*DATA SUPPLIED:*

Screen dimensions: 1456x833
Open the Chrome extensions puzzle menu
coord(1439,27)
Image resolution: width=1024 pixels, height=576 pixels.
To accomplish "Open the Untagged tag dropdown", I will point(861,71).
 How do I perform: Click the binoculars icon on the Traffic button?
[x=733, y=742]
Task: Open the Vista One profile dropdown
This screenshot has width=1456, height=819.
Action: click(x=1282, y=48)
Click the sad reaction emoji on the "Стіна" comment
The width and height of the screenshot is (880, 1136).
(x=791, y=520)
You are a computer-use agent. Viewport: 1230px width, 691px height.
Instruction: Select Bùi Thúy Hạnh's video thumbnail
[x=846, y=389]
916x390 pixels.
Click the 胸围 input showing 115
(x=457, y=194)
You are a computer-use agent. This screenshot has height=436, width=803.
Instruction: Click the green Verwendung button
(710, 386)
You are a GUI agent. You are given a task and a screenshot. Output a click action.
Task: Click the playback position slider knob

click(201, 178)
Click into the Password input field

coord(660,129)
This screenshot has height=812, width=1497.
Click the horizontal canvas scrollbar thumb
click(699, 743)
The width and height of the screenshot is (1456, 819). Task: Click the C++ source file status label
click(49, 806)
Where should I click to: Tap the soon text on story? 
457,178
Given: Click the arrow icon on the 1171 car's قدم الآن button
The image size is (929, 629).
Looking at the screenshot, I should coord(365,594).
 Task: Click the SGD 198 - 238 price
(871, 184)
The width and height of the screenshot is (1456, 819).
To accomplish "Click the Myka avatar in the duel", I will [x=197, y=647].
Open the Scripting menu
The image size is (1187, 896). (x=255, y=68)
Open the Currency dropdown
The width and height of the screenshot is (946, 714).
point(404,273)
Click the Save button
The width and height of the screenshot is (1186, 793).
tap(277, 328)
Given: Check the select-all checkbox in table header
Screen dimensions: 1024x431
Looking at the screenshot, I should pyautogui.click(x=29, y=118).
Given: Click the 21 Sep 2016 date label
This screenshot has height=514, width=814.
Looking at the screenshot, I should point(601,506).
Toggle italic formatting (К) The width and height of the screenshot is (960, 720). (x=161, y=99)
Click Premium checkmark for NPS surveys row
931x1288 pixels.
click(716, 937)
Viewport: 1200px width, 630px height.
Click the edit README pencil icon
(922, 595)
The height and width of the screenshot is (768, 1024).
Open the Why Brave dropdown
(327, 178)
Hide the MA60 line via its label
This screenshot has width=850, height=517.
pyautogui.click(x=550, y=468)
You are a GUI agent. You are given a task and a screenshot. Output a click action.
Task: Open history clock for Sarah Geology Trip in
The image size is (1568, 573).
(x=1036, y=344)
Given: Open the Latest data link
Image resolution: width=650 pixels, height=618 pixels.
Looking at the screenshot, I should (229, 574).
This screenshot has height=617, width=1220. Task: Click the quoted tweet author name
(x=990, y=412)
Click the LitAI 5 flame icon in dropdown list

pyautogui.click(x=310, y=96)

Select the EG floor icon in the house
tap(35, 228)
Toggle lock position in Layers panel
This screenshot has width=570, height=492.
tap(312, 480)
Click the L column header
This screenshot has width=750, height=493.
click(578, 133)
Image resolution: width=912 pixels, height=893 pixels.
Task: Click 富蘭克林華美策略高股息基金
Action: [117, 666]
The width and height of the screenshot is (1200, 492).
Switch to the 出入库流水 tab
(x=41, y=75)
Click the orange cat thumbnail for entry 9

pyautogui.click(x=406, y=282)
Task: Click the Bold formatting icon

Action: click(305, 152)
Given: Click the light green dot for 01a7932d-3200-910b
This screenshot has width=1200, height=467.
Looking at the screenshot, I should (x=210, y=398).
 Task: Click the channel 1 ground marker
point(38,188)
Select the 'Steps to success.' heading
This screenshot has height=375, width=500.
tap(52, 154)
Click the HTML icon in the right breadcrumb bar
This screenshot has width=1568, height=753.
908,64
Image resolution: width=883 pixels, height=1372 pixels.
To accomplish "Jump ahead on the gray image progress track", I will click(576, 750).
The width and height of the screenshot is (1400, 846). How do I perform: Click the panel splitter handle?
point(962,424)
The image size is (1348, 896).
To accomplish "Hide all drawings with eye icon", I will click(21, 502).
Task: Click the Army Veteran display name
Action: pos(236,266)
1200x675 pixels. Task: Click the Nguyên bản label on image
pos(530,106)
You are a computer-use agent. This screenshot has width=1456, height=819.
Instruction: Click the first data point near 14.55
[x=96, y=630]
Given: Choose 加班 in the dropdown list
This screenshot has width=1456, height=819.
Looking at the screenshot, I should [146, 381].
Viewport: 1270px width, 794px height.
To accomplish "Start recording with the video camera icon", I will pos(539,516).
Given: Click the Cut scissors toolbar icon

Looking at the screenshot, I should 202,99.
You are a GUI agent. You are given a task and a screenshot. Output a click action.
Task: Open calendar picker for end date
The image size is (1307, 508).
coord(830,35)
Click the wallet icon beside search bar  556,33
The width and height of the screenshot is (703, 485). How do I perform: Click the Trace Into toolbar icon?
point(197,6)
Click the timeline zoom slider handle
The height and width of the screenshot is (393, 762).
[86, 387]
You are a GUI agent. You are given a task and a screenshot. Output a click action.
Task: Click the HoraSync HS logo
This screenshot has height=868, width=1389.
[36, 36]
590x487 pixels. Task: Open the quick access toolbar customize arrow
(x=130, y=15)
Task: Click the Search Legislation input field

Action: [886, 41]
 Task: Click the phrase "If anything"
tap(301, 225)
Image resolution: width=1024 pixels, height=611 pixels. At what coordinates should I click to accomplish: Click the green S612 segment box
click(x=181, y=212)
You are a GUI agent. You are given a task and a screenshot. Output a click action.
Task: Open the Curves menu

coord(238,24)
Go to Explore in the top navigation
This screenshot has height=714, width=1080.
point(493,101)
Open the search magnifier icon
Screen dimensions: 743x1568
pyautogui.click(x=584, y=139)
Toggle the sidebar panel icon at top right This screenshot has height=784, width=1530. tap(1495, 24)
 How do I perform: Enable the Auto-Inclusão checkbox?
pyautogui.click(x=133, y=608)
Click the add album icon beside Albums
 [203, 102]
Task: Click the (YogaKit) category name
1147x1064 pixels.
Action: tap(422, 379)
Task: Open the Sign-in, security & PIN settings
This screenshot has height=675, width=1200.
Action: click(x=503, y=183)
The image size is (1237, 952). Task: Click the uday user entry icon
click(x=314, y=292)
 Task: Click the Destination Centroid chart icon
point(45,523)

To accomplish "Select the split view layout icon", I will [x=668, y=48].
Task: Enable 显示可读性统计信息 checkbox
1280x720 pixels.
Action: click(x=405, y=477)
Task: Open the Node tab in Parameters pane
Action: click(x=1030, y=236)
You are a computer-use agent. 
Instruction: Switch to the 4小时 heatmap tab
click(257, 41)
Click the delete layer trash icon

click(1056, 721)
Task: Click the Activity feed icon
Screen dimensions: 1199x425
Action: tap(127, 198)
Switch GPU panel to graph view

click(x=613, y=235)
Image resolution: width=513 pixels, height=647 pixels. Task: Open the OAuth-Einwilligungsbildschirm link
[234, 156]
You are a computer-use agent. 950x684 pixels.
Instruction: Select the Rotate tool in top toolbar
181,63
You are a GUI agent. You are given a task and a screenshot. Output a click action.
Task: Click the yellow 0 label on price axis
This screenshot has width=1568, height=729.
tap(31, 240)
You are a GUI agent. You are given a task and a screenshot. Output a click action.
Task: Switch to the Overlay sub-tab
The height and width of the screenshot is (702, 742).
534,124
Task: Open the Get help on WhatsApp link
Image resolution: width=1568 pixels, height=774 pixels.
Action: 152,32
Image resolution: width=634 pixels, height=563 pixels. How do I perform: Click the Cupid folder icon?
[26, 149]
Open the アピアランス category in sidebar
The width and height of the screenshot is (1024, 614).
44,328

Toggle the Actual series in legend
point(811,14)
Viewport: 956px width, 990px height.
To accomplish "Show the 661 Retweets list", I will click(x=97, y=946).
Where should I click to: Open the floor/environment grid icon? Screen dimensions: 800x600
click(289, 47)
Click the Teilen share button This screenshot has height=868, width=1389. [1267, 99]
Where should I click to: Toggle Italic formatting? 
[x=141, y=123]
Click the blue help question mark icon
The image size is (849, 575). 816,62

*GIVEN INSTRUCTION:*
Please update the data from the line containing "1200x675 pixels. Task: Click" down to the line containing "Click the wallet", replacing "calendar picker" with "date picker" and leaving everything else unchanged.

*TASK SOLUTION:*
1200x675 pixels. Task: Click the Nguyên bản label on image
pos(530,106)
You are a computer-use agent. This screenshot has width=1456, height=819.
Instruction: Click the first data point near 14.55
[x=96, y=630]
Given: Choose 加班 in the dropdown list
This screenshot has width=1456, height=819.
Looking at the screenshot, I should [146, 381].
Viewport: 1270px width, 794px height.
To accomplish "Start recording with the video camera icon", I will pos(539,516).
Given: Click the Cut scissors toolbar icon

Looking at the screenshot, I should 202,99.
You are a GUI agent. You are given a task and a screenshot. Output a click action.
Task: Open date picker for end date
The image size is (1307, 508).
coord(830,35)
Click the wallet icon beside search bar  556,33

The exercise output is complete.